- _Exercise instructions_: Could you set out every non-blank line of the rows below as a Markdown table, with a "No." column for its running number and a "Line" column for its text?

============================================================

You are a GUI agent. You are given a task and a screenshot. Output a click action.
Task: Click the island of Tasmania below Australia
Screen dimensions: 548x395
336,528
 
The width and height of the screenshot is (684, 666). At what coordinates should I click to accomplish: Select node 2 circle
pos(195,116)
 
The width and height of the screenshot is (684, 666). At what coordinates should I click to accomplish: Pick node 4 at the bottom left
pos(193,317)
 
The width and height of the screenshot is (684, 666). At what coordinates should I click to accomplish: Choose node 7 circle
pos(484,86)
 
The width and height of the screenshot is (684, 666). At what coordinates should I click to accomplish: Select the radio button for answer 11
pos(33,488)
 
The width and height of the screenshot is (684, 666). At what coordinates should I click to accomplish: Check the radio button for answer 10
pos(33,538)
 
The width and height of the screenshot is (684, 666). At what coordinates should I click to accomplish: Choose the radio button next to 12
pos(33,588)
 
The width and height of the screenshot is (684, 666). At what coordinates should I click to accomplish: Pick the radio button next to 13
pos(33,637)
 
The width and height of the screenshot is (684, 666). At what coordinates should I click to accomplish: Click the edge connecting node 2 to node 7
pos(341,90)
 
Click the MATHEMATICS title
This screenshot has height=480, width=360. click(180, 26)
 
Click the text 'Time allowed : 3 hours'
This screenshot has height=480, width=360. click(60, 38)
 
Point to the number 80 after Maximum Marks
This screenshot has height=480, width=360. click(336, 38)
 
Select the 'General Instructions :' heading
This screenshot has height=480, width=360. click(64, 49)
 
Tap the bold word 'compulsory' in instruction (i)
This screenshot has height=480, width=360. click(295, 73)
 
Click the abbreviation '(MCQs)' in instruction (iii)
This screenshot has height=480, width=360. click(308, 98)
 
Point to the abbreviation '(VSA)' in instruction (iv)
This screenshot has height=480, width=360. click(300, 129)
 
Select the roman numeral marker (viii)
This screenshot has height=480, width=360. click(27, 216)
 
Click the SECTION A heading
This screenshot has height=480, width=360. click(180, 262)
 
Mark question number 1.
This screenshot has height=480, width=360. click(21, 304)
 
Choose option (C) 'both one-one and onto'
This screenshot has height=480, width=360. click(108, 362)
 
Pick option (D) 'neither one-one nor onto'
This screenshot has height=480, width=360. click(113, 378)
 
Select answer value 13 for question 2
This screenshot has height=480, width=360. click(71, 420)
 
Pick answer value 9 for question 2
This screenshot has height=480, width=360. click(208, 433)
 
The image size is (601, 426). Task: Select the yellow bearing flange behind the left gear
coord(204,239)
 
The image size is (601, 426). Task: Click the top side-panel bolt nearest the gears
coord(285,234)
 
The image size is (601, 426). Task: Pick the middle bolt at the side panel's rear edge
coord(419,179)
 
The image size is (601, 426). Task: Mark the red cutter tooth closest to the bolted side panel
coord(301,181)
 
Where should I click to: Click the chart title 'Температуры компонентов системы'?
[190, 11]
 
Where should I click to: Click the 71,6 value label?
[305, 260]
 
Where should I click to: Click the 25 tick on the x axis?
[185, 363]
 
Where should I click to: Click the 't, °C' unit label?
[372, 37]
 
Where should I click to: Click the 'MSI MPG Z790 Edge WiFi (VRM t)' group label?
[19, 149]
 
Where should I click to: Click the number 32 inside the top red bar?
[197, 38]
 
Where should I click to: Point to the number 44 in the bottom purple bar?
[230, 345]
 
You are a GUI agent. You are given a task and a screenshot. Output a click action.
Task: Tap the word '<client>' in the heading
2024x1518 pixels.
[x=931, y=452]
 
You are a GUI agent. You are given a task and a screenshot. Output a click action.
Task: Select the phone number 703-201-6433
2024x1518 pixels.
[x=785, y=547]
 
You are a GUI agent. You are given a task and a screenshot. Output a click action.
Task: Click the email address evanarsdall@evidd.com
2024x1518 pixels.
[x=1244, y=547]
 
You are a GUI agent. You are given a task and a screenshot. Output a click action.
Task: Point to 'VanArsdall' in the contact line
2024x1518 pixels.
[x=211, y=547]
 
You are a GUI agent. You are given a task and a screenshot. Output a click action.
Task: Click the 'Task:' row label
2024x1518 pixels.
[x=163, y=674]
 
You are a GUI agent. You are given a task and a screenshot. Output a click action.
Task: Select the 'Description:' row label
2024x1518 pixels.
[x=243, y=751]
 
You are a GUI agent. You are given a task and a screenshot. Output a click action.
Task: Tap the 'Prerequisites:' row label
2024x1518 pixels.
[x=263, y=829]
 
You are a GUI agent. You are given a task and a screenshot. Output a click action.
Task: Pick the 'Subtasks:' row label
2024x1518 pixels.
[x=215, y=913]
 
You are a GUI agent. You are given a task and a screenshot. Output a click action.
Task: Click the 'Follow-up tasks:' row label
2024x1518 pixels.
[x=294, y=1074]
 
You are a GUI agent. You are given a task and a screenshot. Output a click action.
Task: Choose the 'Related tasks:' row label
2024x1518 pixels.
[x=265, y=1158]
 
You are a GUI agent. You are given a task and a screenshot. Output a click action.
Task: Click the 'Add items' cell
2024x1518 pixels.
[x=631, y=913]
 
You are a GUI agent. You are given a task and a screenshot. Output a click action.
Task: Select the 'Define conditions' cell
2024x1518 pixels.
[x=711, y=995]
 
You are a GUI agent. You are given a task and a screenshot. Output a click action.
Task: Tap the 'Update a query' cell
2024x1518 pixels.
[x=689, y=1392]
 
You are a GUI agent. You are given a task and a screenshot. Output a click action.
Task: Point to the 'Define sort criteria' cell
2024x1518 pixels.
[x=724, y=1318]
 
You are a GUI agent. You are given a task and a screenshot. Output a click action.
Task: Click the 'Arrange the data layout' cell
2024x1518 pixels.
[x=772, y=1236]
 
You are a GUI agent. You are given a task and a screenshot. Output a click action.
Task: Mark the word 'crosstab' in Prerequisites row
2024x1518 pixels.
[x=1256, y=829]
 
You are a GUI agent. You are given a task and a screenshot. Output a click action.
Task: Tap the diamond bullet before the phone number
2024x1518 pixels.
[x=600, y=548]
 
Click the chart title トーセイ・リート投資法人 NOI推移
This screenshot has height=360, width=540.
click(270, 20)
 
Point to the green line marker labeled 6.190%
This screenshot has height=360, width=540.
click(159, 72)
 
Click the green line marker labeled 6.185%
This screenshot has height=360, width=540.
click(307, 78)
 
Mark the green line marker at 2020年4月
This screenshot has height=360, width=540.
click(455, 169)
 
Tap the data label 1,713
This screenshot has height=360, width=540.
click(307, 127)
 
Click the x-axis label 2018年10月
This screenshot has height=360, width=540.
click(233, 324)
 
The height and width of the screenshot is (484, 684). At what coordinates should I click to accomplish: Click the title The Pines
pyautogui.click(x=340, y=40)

============================================================

- _Solution to the problem_:
| No. | Line |
|---|---|
| 1 | You are a GUI agent. You are given a task and a screenshot. Output a click action. |
| 2 | Task: Click the island of Tasmania below Australia |
| 3 | Screen dimensions: 548x395 |
| 4 | 336,528 |
| 5 | The width and height of the screenshot is (684, 666). At what coordinates should I click to accomplish: Select node 2 circle |
| 6 | pos(195,116) |
| 7 | The width and height of the screenshot is (684, 666). At what coordinates should I click to accomplish: Pick node 4 at the bottom left |
| 8 | pos(193,317) |
| 9 | The width and height of the screenshot is (684, 666). At what coordinates should I click to accomplish: Choose node 7 circle |
| 10 | pos(484,86) |
| 11 | The width and height of the screenshot is (684, 666). At what coordinates should I click to accomplish: Select the radio button for answer 11 |
| 12 | pos(33,488) |
| 13 | The width and height of the screenshot is (684, 666). At what coordinates should I click to accomplish: Check the radio button for answer 10 |
| 14 | pos(33,538) |
| 15 | The width and height of the screenshot is (684, 666). At what coordinates should I click to accomplish: Choose the radio button next to 12 |
| 16 | pos(33,588) |
| 17 | The width and height of the screenshot is (684, 666). At what coordinates should I click to accomplish: Pick the radio button next to 13 |
| 18 | pos(33,637) |
| 19 | The width and height of the screenshot is (684, 666). At what coordinates should I click to accomplish: Click the edge connecting node 2 to node 7 |
| 20 | pos(341,90) |
| 21 | Click the MATHEMATICS title |
| 22 | This screenshot has height=480, width=360. click(180, 26) |
| 23 | Click the text 'Time allowed : 3 hours' |
| 24 | This screenshot has height=480, width=360. click(60, 38) |
| 25 | Point to the number 80 after Maximum Marks |
| 26 | This screenshot has height=480, width=360. click(336, 38) |
| 27 | Select the 'General Instructions :' heading |
| 28 | This screenshot has height=480, width=360. click(64, 49) |
| 29 | Tap the bold word 'compulsory' in instruction (i) |
| 30 | This screenshot has height=480, width=360. click(295, 73) |
| 31 | Click the abbreviation '(MCQs)' in instruction (iii) |
| 32 | This screenshot has height=480, width=360. click(308, 98) |
| 33 | Point to the abbreviation '(VSA)' in instruction (iv) |
| 34 | This screenshot has height=480, width=360. click(300, 129) |
| 35 | Select the roman numeral marker (viii) |
| 36 | This screenshot has height=480, width=360. click(27, 216) |
| 37 | Click the SECTION A heading |
| 38 | This screenshot has height=480, width=360. click(180, 262) |
| 39 | Mark question number 1. |
| 40 | This screenshot has height=480, width=360. click(21, 304) |
| 41 | Choose option (C) 'both one-one and onto' |
| 42 | This screenshot has height=480, width=360. click(108, 362) |
| 43 | Pick option (D) 'neither one-one nor onto' |
| 44 | This screenshot has height=480, width=360. click(113, 378) |
| 45 | Select answer value 13 for question 2 |
| 46 | This screenshot has height=480, width=360. click(71, 420) |
| 47 | Pick answer value 9 for question 2 |
| 48 | This screenshot has height=480, width=360. click(208, 433) |
| 49 | The image size is (601, 426). Task: Select the yellow bearing flange behind the left gear |
| 50 | coord(204,239) |
| 51 | The image size is (601, 426). Task: Click the top side-panel bolt nearest the gears |
| 52 | coord(285,234) |
| 53 | The image size is (601, 426). Task: Pick the middle bolt at the side panel's rear edge |
| 54 | coord(419,179) |
| 55 | The image size is (601, 426). Task: Mark the red cutter tooth closest to the bolted side panel |
| 56 | coord(301,181) |
| 57 | Where should I click to: Click the chart title 'Температуры компонентов системы'? |
| 58 | [190, 11] |
| 59 | Where should I click to: Click the 71,6 value label? |
| 60 | [305, 260] |
| 61 | Where should I click to: Click the 25 tick on the x axis? |
| 62 | [185, 363] |
| 63 | Where should I click to: Click the 't, °C' unit label? |
| 64 | [372, 37] |
| 65 | Where should I click to: Click the 'MSI MPG Z790 Edge WiFi (VRM t)' group label? |
| 66 | [19, 149] |
| 67 | Where should I click to: Click the number 32 inside the top red bar? |
| 68 | [197, 38] |
| 69 | Where should I click to: Point to the number 44 in the bottom purple bar? |
| 70 | [230, 345] |
| 71 | You are a GUI agent. You are given a task and a screenshot. Output a click action. |
| 72 | Task: Tap the word '<client>' in the heading |
| 73 | 2024x1518 pixels. |
| 74 | [x=931, y=452] |
| 75 | You are a GUI agent. You are given a task and a screenshot. Output a click action. |
| 76 | Task: Select the phone number 703-201-6433 |
| 77 | 2024x1518 pixels. |
| 78 | [x=785, y=547] |
| 79 | You are a GUI agent. You are given a task and a screenshot. Output a click action. |
| 80 | Task: Click the email address evanarsdall@evidd.com |
| 81 | 2024x1518 pixels. |
| 82 | [x=1244, y=547] |
| 83 | You are a GUI agent. You are given a task and a screenshot. Output a click action. |
| 84 | Task: Point to 'VanArsdall' in the contact line |
| 85 | 2024x1518 pixels. |
| 86 | [x=211, y=547] |
| 87 | You are a GUI agent. You are given a task and a screenshot. Output a click action. |
| 88 | Task: Click the 'Task:' row label |
| 89 | 2024x1518 pixels. |
| 90 | [x=163, y=674] |
| 91 | You are a GUI agent. You are given a task and a screenshot. Output a click action. |
| 92 | Task: Select the 'Description:' row label |
| 93 | 2024x1518 pixels. |
| 94 | [x=243, y=751] |
| 95 | You are a GUI agent. You are given a task and a screenshot. Output a click action. |
| 96 | Task: Tap the 'Prerequisites:' row label |
| 97 | 2024x1518 pixels. |
| 98 | [x=263, y=829] |
| 99 | You are a GUI agent. You are given a task and a screenshot. Output a click action. |
| 100 | Task: Pick the 'Subtasks:' row label |
| 101 | 2024x1518 pixels. |
| 102 | [x=215, y=913] |
| 103 | You are a GUI agent. You are given a task and a screenshot. Output a click action. |
| 104 | Task: Click the 'Follow-up tasks:' row label |
| 105 | 2024x1518 pixels. |
| 106 | [x=294, y=1074] |
| 107 | You are a GUI agent. You are given a task and a screenshot. Output a click action. |
| 108 | Task: Choose the 'Related tasks:' row label |
| 109 | 2024x1518 pixels. |
| 110 | [x=265, y=1158] |
| 111 | You are a GUI agent. You are given a task and a screenshot. Output a click action. |
| 112 | Task: Click the 'Add items' cell |
| 113 | 2024x1518 pixels. |
| 114 | [x=631, y=913] |
| 115 | You are a GUI agent. You are given a task and a screenshot. Output a click action. |
| 116 | Task: Select the 'Define conditions' cell |
| 117 | 2024x1518 pixels. |
| 118 | [x=711, y=995] |
| 119 | You are a GUI agent. You are given a task and a screenshot. Output a click action. |
| 120 | Task: Tap the 'Update a query' cell |
| 121 | 2024x1518 pixels. |
| 122 | [x=689, y=1392] |
| 123 | You are a GUI agent. You are given a task and a screenshot. Output a click action. |
| 124 | Task: Point to the 'Define sort criteria' cell |
| 125 | 2024x1518 pixels. |
| 126 | [x=724, y=1318] |
| 127 | You are a GUI agent. You are given a task and a screenshot. Output a click action. |
| 128 | Task: Click the 'Arrange the data layout' cell |
| 129 | 2024x1518 pixels. |
| 130 | [x=772, y=1236] |
| 131 | You are a GUI agent. You are given a task and a screenshot. Output a click action. |
| 132 | Task: Mark the word 'crosstab' in Prerequisites row |
| 133 | 2024x1518 pixels. |
| 134 | [x=1256, y=829] |
| 135 | You are a GUI agent. You are given a task and a screenshot. Output a click action. |
| 136 | Task: Tap the diamond bullet before the phone number |
| 137 | 2024x1518 pixels. |
| 138 | [x=600, y=548] |
| 139 | Click the chart title トーセイ・リート投資法人 NOI推移 |
| 140 | This screenshot has height=360, width=540. |
| 141 | click(270, 20) |
| 142 | Point to the green line marker labeled 6.190% |
| 143 | This screenshot has height=360, width=540. |
| 144 | click(159, 72) |
| 145 | Click the green line marker labeled 6.185% |
| 146 | This screenshot has height=360, width=540. |
| 147 | click(307, 78) |
| 148 | Mark the green line marker at 2020年4月 |
| 149 | This screenshot has height=360, width=540. |
| 150 | click(455, 169) |
| 151 | Tap the data label 1,713 |
| 152 | This screenshot has height=360, width=540. |
| 153 | click(307, 127) |
| 154 | Click the x-axis label 2018年10月 |
| 155 | This screenshot has height=360, width=540. |
| 156 | click(233, 324) |
| 157 | The height and width of the screenshot is (484, 684). At what coordinates should I click to accomplish: Click the title The Pines |
| 158 | pyautogui.click(x=340, y=40) |